Filter the entries down to the lines containing "computer", and copy those lines.
'''
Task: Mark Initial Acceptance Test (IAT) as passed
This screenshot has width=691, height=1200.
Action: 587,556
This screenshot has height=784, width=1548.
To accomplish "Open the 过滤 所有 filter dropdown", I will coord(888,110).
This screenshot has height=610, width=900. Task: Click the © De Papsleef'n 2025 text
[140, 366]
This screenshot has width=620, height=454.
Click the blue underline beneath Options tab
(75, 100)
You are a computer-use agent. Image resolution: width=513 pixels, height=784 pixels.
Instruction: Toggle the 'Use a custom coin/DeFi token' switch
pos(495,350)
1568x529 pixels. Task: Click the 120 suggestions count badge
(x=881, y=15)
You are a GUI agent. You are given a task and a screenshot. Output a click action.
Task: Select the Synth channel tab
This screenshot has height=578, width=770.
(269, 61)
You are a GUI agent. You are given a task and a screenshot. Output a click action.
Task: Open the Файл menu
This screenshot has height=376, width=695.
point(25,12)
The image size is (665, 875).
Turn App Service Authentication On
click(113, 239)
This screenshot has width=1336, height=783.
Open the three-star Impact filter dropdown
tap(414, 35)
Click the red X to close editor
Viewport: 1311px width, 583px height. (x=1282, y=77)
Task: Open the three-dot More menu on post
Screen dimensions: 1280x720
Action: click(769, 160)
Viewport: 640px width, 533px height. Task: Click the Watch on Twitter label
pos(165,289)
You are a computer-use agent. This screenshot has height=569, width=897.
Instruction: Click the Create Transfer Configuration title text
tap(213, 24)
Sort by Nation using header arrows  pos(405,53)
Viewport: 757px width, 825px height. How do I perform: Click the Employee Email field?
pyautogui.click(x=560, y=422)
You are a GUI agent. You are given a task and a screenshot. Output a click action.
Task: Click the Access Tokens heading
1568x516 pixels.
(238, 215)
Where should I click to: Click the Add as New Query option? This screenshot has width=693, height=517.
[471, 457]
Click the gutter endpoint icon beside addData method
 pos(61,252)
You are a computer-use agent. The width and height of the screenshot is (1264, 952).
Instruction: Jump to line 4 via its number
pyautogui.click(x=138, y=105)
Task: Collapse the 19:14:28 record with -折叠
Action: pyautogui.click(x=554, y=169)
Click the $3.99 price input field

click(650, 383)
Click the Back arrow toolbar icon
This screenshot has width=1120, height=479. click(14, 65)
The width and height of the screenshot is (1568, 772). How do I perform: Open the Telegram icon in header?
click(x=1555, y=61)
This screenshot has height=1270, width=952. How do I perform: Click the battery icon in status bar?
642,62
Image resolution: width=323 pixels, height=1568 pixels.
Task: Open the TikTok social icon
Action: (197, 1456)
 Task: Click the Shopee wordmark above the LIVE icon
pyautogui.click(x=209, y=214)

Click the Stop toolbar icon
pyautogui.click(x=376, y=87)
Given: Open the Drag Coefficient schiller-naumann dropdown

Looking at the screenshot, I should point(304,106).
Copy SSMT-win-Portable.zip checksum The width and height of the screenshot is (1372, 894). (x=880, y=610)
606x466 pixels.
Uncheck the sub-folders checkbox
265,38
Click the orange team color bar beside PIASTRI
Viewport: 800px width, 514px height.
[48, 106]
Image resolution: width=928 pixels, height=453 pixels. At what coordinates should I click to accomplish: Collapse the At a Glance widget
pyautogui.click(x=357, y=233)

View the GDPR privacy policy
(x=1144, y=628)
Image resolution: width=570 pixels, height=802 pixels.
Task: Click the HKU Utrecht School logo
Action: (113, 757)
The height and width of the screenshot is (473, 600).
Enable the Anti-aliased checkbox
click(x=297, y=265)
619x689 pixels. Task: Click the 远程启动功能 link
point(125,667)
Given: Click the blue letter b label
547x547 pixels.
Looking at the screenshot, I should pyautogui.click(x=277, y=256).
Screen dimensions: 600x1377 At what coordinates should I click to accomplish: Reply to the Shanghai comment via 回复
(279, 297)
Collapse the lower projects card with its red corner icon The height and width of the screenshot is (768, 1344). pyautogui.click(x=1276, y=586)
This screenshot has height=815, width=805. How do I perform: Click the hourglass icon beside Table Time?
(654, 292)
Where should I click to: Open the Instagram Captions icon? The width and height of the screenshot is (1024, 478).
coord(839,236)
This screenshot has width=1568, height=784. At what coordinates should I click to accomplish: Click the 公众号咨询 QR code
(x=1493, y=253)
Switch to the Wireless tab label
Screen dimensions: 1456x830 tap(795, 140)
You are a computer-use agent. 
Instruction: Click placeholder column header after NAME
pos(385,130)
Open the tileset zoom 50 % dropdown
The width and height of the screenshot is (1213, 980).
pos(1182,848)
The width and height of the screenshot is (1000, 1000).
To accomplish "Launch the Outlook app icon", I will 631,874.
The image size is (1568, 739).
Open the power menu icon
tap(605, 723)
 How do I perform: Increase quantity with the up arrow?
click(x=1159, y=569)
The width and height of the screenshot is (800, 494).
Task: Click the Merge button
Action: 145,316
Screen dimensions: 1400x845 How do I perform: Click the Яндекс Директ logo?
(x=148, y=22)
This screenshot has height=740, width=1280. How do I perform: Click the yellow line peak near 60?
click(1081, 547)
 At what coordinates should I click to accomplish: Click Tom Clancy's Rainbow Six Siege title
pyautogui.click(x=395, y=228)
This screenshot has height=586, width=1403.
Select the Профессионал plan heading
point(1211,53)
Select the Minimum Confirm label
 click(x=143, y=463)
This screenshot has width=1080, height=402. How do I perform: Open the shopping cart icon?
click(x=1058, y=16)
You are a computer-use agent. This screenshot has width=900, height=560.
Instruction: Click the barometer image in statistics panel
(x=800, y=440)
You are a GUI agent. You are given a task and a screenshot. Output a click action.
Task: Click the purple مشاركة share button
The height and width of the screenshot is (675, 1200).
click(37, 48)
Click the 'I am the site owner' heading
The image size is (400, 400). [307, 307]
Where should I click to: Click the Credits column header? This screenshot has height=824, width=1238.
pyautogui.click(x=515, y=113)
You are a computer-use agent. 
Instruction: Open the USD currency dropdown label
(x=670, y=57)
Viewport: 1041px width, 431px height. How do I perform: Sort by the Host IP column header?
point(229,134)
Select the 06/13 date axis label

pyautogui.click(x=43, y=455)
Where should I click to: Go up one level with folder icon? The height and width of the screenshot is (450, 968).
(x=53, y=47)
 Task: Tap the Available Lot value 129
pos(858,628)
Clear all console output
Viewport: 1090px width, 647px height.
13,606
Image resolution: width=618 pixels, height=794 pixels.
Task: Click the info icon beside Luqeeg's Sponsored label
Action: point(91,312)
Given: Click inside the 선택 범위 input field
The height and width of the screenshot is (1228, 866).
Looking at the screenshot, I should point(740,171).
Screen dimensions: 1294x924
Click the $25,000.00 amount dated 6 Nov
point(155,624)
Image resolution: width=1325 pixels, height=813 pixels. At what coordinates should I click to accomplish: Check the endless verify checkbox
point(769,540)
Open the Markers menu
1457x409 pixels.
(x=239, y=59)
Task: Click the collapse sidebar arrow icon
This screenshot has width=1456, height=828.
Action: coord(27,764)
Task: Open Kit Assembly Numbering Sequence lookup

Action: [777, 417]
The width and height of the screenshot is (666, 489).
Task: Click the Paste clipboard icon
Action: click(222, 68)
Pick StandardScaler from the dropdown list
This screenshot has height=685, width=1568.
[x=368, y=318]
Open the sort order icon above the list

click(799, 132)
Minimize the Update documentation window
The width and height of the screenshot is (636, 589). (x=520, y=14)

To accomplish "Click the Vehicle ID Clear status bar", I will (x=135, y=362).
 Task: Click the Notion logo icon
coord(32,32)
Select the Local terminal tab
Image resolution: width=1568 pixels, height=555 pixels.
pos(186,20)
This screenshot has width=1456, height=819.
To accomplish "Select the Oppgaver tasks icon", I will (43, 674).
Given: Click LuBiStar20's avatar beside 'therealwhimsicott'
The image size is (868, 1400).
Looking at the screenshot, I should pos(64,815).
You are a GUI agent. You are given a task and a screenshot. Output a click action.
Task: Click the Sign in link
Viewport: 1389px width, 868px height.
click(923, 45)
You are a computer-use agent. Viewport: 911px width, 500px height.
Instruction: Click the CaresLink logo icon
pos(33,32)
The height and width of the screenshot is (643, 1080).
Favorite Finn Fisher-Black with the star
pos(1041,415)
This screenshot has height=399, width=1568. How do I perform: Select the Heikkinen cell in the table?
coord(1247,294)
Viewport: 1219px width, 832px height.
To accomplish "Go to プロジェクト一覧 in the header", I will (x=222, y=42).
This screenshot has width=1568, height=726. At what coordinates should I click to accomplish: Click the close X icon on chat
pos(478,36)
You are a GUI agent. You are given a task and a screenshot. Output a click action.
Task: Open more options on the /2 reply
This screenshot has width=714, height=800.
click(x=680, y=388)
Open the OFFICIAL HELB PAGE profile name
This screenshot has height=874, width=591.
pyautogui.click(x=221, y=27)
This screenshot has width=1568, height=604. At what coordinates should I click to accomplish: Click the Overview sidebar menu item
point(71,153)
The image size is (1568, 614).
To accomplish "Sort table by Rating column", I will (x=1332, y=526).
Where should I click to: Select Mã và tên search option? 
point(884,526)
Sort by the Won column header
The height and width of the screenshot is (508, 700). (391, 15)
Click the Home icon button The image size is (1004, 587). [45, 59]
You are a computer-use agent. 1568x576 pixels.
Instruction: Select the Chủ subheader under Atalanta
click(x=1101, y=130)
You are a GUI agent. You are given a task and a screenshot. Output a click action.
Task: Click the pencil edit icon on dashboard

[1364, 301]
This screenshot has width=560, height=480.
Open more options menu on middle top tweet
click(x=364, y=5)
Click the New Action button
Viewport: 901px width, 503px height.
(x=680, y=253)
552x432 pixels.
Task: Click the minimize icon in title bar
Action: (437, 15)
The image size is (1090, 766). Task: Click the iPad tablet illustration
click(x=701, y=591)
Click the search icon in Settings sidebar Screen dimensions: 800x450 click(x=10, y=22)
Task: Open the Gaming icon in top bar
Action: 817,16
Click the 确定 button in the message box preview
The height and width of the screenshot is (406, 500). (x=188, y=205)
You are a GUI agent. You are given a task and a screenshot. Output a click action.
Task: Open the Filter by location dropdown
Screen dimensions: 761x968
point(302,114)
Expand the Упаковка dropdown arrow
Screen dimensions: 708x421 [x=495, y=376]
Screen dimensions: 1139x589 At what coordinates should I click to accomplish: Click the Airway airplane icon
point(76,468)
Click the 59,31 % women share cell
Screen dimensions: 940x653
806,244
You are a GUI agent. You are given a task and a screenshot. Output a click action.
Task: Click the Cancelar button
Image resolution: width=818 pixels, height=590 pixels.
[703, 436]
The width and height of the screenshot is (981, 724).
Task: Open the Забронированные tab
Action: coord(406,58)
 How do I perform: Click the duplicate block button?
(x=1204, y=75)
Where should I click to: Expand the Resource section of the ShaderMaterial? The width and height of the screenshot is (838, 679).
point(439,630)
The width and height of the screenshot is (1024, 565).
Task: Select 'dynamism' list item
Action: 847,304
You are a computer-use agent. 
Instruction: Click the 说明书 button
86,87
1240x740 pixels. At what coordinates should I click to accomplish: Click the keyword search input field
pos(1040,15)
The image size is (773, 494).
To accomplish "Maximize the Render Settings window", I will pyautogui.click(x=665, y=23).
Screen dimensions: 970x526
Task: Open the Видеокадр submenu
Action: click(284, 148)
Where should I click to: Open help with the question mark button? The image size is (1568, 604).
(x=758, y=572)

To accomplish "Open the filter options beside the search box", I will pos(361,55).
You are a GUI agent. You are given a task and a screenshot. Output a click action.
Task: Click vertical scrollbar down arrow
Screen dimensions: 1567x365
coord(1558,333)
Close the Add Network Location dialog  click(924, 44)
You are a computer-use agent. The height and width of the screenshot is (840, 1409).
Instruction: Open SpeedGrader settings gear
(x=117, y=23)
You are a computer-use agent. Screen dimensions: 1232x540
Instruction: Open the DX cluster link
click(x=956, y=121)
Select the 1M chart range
'''
- Solved exercise -
You are a computer-use agent. Image resolution: width=513 pixels, height=784 pixels.
You are a computer-use agent. This screenshot has height=569, width=897.
You are a computer-use agent. The width and height of the screenshot is (1264, 952).
You are a computer-use agent. 
You are a computer-use agent. This screenshot has width=900, height=560.
You are a computer-use agent. 
You are a computer-use agent. Viewport: 911px width, 500px height.
You are a computer-use agent. 1568x576 pixels.
You are a computer-use agent. 
You are a computer-use agent. The height and width of the screenshot is (840, 1409).
You are a computer-use agent. Screen dimensions: 1232x540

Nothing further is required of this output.